Observability

Overview

The API ships traces, metrics, and logs to Azure Monitor (Application Insights + Log Analytics) in non-dev environments via UseAzureMonitor() in Program.cs. In Development, OTel is wired up but the Azure exporter is off (set Telemetry:ConsoleMetrics to true to dump metrics to stdout instead).

This page lists the custom signals — the bits beyond what Azure.Monitor.OpenTelemetry.AspNetCore gives you for free — and how to query them.

Custom signals

All defined in FormationTelemetry.cs.

Activity sources

Source	What it spans
`Formation.Handlers`	LiteBus command + event handlers (one span per call)
`Formation.Search`	Full-text search operations
`Formation.Browser`	Browser-emitted spans propagated up via headers

Histograms (meter `Formation.API`)

Metric	Unit	Tags	Source
`formation.handler.duration`	ms	`command`	`InstrumentedCommandMediator`
`formation.event.duration`	ms	`event`	`InstrumentedEventMediator`
`formation.search.duration`	ms	`entity`	`FormationTelemetry.SearchScope`
`formation.efcommand.duration`	ms	`command_type`, `success`	`SlowQueryLoggingInterceptor`

Counters (meter `Formation.API`)

Metric	Unit	Tags	Source
`formation.event.failures`	`{failure}`	`event`	`InstrumentedEventMediator` (catch path)

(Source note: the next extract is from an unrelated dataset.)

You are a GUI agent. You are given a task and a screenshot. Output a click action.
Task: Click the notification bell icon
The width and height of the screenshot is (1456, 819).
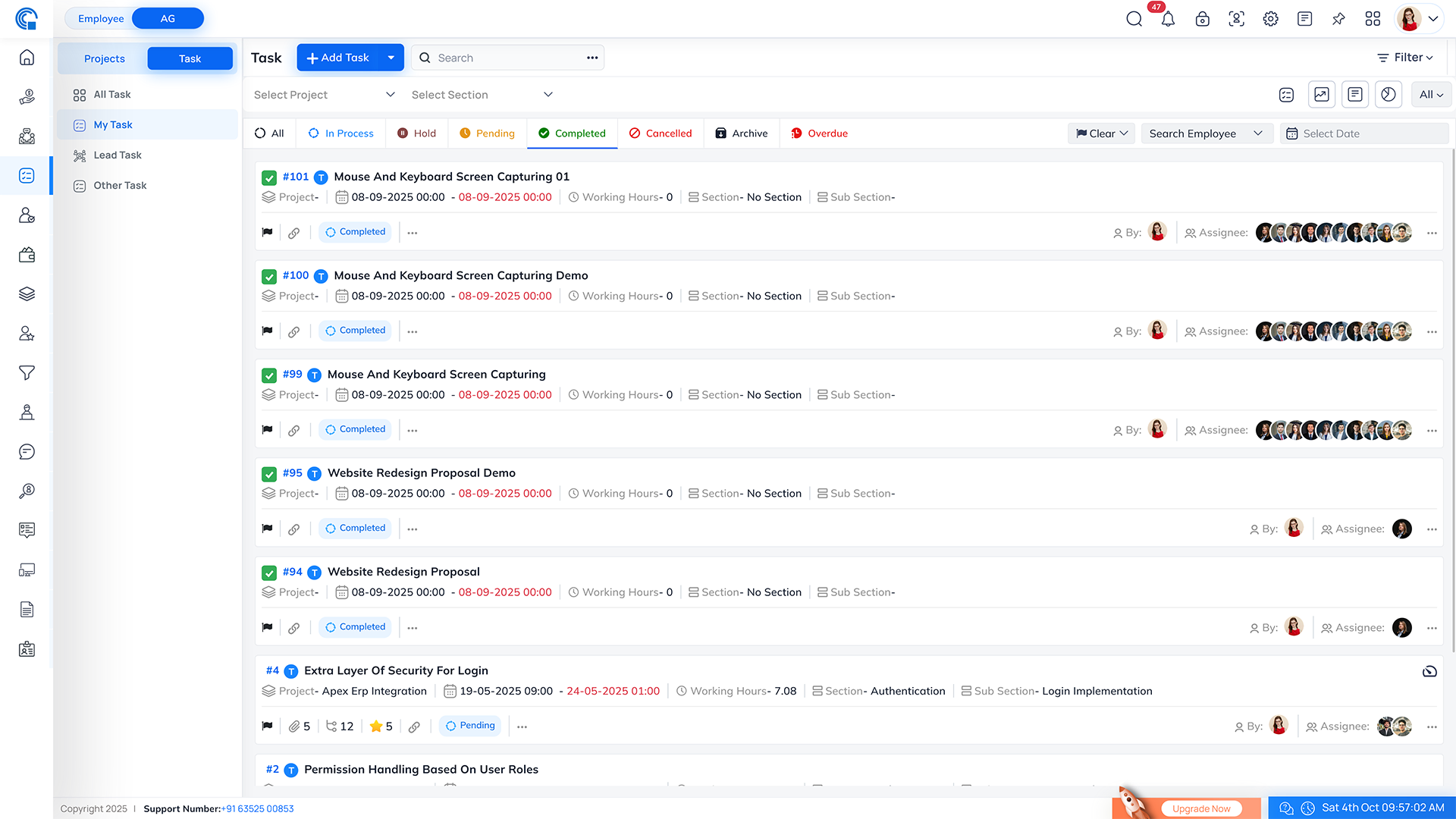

formation.event.failures is the signal that drift exists between the source-of-truth tables and the denormalised [query].*List views. See the CQRS flow doc for the contract — every cascade-handler exception that the API swallows-and-records lands here, tagged with the event type. A small trickle is recoverable (the daily RebuildQueryViewsWorker reconstructs every list view), but a sustained spike means the cascade is broken and views may be stale until midnight.

The Bicep alert rule {resPrefix}-alrt-eventfailures-01 fires when this counter exceeds 10 in a 5-minute window.

Browser telemetry

The SvelteKit app proxies browser RUM through the API rather than shipping a browser SDK. The connection string stays out of the bundle, the firewall trusts a single API-origin destination, and the bundle stays ~80KB lighter than @microsoft/applicationinsights-web would make it.

Endpoint	Span	Source	Tags
`POST /telemetry/exception`	`browser.exception`	`Formation.Browser`	`exception.type`, `exception.message`, `browser.url`, `browser.component`, `error.severity`, `session.id` (+ `exception.stacktrace` event)
`POST /telemetry/pageview`	`browser.pageview`	`Formation.Browser`	`browser.path`, `browser.referrer_path`, `browser.navigation_type`, `session.id`

Both endpoints are anonymous, size-capped (16 KB / 4 KB), and emit a NoContent response. The browser side lives in src/services/web/src/lib/telemetry.ts — trackException is wired through ErrorHandler (so all ErrorBoundary and hooks.client.ts errors flow through it), trackPageView is wired from the root layout’s afterNavigate hook.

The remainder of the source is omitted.